编码蔗糖合成酶基因的DNA序列如SEQ ID NO. 3所示，

编码UDP-糖基转移酶的DNA序列如SEQ ID NO. 4所示。

其中，所述表达载体包括胞内表达载体和表面展示表达载体，所述胞内表达载体克隆有编码蔗糖合成酶基因的DNA序列，所述表面展示表达载体克隆有编码UDP-糖基转移酶的DNA序列。

优选地，所述胞内表达载体是将如SEQ ID NO. 3所示的DNA序列克隆至巴斯德毕赤酵母表达载体pPICZA而获得胞内表达载体pPICZA-Sus1；所述表面展示表达载体是将如SEQ ID NO. 3所示的DNA序列与锚定蛋白Gcw61编码基因融合后克隆至巴斯德毕赤酵母表达载体pPIC9K而获得的表面展示表达载体pGCW61- UGT76G1。

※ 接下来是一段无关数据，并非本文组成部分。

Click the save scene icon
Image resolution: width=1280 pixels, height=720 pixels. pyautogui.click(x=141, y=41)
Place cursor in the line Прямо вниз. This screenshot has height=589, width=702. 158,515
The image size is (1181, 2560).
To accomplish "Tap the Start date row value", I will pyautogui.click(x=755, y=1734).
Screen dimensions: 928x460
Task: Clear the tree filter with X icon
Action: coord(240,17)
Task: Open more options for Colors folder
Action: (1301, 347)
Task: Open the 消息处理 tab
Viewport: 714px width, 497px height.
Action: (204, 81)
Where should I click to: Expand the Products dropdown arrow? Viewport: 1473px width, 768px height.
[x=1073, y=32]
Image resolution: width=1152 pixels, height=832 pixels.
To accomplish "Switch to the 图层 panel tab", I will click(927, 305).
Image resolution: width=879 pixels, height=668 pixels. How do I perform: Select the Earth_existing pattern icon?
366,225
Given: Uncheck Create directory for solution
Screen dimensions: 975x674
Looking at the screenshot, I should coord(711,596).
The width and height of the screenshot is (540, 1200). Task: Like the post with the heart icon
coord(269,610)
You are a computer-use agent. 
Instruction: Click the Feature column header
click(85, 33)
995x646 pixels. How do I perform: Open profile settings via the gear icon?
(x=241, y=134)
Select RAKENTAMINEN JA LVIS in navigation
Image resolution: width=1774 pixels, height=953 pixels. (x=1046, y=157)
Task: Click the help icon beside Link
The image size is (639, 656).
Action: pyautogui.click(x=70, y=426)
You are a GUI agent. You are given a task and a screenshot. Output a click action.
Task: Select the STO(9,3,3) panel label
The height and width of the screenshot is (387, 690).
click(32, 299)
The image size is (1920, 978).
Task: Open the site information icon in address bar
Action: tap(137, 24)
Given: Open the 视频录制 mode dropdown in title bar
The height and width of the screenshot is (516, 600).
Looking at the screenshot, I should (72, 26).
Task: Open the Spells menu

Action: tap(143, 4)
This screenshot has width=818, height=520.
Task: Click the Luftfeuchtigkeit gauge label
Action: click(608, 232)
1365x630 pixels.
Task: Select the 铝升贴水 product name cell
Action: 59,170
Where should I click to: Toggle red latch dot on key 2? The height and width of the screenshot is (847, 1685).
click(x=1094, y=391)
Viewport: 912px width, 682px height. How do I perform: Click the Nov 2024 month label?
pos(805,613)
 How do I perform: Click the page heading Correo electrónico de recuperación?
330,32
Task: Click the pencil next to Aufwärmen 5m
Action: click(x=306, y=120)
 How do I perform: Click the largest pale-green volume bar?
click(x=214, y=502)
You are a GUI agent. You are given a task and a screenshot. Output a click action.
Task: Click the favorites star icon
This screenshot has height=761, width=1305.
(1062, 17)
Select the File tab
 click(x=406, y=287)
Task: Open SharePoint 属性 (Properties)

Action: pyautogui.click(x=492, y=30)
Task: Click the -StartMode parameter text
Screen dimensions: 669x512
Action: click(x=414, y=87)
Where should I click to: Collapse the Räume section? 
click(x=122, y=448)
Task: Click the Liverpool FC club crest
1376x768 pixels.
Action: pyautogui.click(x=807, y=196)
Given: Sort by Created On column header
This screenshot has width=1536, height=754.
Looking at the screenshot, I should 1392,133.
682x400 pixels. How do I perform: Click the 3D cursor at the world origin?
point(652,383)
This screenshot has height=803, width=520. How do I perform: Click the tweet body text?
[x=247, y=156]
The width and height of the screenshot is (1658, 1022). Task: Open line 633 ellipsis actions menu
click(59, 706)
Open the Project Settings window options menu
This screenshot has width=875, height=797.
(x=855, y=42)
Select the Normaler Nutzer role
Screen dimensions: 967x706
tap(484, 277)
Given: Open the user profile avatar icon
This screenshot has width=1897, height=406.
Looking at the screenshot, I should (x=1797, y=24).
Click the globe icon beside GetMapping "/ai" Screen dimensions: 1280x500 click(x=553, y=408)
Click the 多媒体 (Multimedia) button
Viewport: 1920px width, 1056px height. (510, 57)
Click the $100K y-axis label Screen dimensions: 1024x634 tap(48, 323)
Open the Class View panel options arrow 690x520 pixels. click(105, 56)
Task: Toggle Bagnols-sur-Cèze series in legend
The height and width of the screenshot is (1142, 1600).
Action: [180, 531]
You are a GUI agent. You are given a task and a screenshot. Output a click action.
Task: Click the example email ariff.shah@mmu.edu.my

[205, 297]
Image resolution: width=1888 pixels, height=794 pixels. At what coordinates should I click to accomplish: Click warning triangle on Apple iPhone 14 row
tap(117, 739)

另外，本发明还提供了一种重组毕赤酵母工程菌的构建方法，包括如下步骤：

步骤一、编码基因的获取：以蔗糖合成酶Sus1和UDP-糖基转移酶UGT76G1的氨基酸序列为基础，对序列按照毕赤酵母的密码子偏好性进行优化，得到密码子优化的对应编码序列；其中，蔗糖合成酶Sus1氨基酸序列如SEQ ID NO.1所示，其编码序列如SEQ ID NO. 3所示；UDP-糖基转移酶UGT76G1氨基酸序列如SEQ ID NO.2所示，其编码序列如SEQ ID NO. 4所示；

步骤二、表达载体的构建：将步骤一获取的编码基因分别接入毕赤酵母的表达载体中，所述表达载体包括胞内表达载体和表面展示表达载体，所述胞内表达载体克隆有编码蔗糖合成酶Sus1的DNA序列，所述表面展示表达载体克隆有编码UDP-糖基转移酶UGT76G1的DNA序列；

步骤三、表达载体转化及重组毕赤酵母工程菌获取：将表面展示表达载体经酶切线性化并纯化后电转化至感受态细胞，并在选择培养基上筛选阳性转化子，从而得到初级重组毕赤酵母工程菌，再将胞内表达载体经酶切线性化并纯化后电转化初级重组毕赤酵母工程菌的感受态细胞，并在选择培养基上筛选阳性转化子，进而得到重组毕赤酵母工程菌；或者，将将胞内表达载体经酶切线性化并纯化后电转化至感受态细胞，并在选择培养基上筛选阳性转化子，从而得到初级重组毕赤酵母工程菌；再将表面展示表达载体经酶切线性化并纯化后电转化初级重组毕赤酵母工程菌的感受态细胞，并在选择培养基上筛选阳性转化子，进而得到重组毕赤酵母工程菌。